I'm running a 248B model on a paltry amount of hardware and getting plenty of good use out of it.
Sure, the most demanding tasks will demand the best models (and always will). There's still less demanding tasks for other models.
I think some people are fooling themselves that coding of all tasks is always going to requires the biggest models ever. Again, maybe some coding tasks will, but the majority of business CRUD apps probably don't. Same goes for virtually any other type of task. The biggest models are really only useful for the most complex tasks.
If you wouldn't mind, could you explain a bit what the 248B model is good for, and where it breaks down and you need something better? I hear this take often, but it is always a fleeting remark so I have no idea what the 'useful' looks like - at all.
To answer this and my sibling, it's DeepSeek V4 Flash at native FP4 quantization, on two Nvidia DGX Sparks. Which is a bit of kit but still paltry relative to the data centre. ~40 TPS generation, ~2000 TPS prompt processing, which makes it feel approximately as fast as typical APIs.
I primarily use it with my own harness for coding. I'm not going to say it will compete with Opus in the most challenging domains, because it won't, but I will say that there's a reasonable likelihood that Opus is used for tasks that a model like Flash could comfortably handle at 1/100th the cost.

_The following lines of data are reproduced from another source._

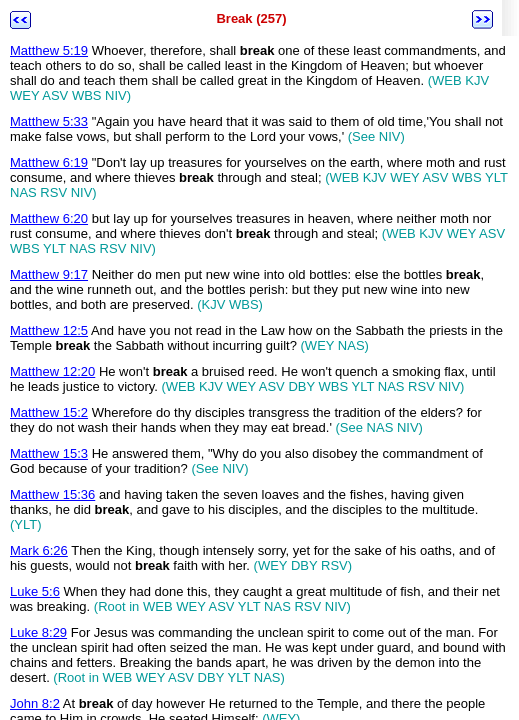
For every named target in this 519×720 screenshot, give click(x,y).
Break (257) (251, 18)
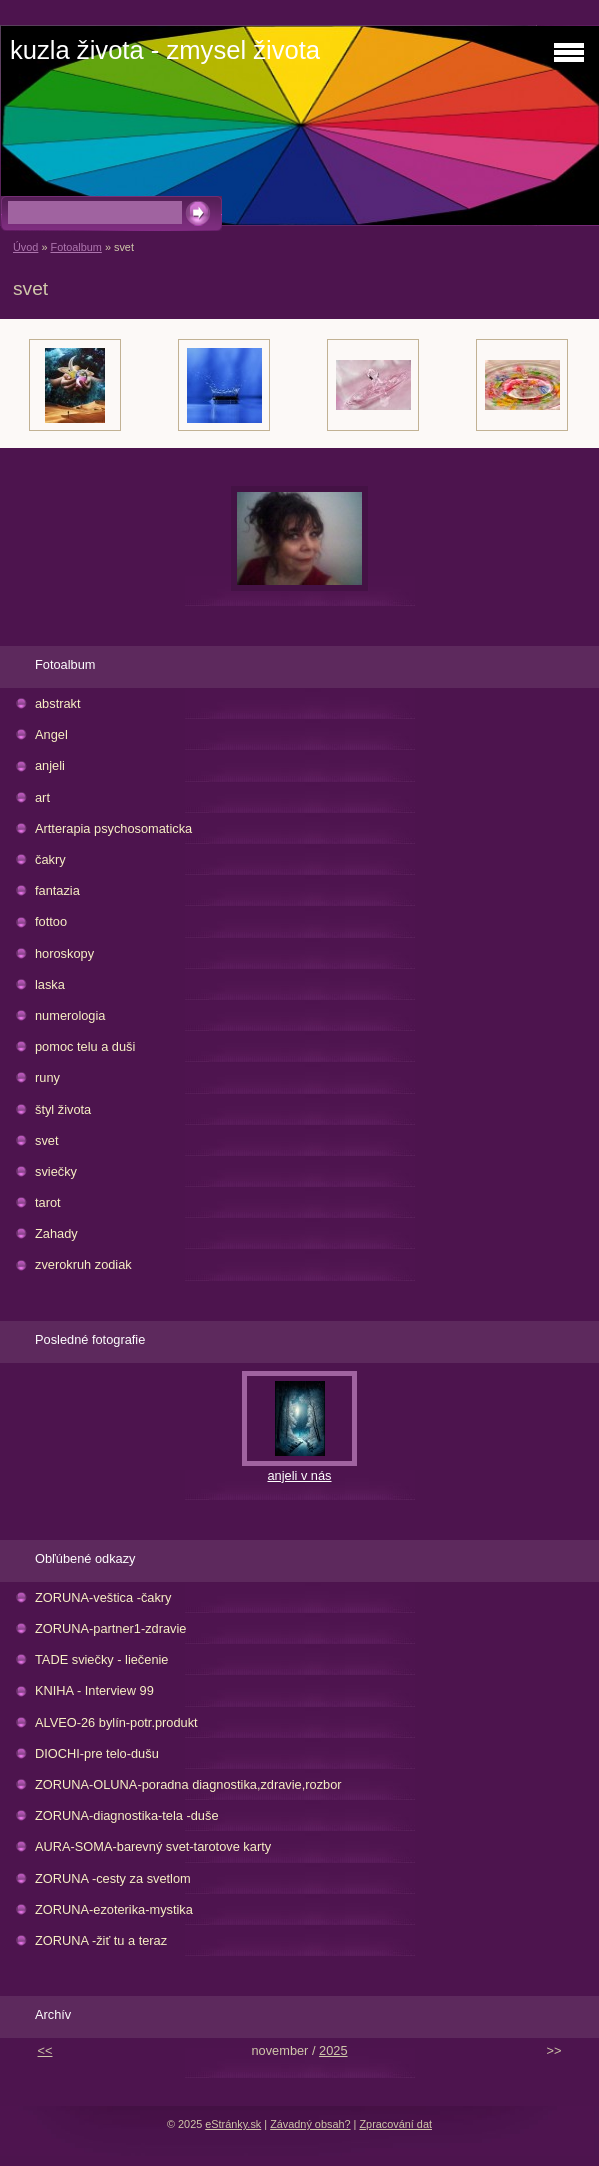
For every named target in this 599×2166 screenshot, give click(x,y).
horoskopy (64, 953)
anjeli (50, 765)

So far I've only seen it struggle at tasks that I myself would struggle with. Tasks that I can describe the shape of the solution for, it has a high success rate at implementing.
Useful is going to be different for everyone. I'm not working on the hardest problems, I don't need the best models.
In my experience they require much more hand holding and more specific directions with less possibilities to interpret a command in several ways. You do the planning, keep on eye on that they're producing and they do the legwork. It's not that their knowledge of Java or PHP or what have you is lacking, it's the long horizon planning that you have to do yourself. Technically they're good. You just have to do more thinking and more reviewing yourself. YMMV.
Depending on quantization I figure they need at least a p4 and likely a p5 EC2 (or similar instance in another provider) for a model with that many parameters. Maybe they are hosting on bare metal but I imagine not. Those instance types (assuming not using spot) are quite expensive to run.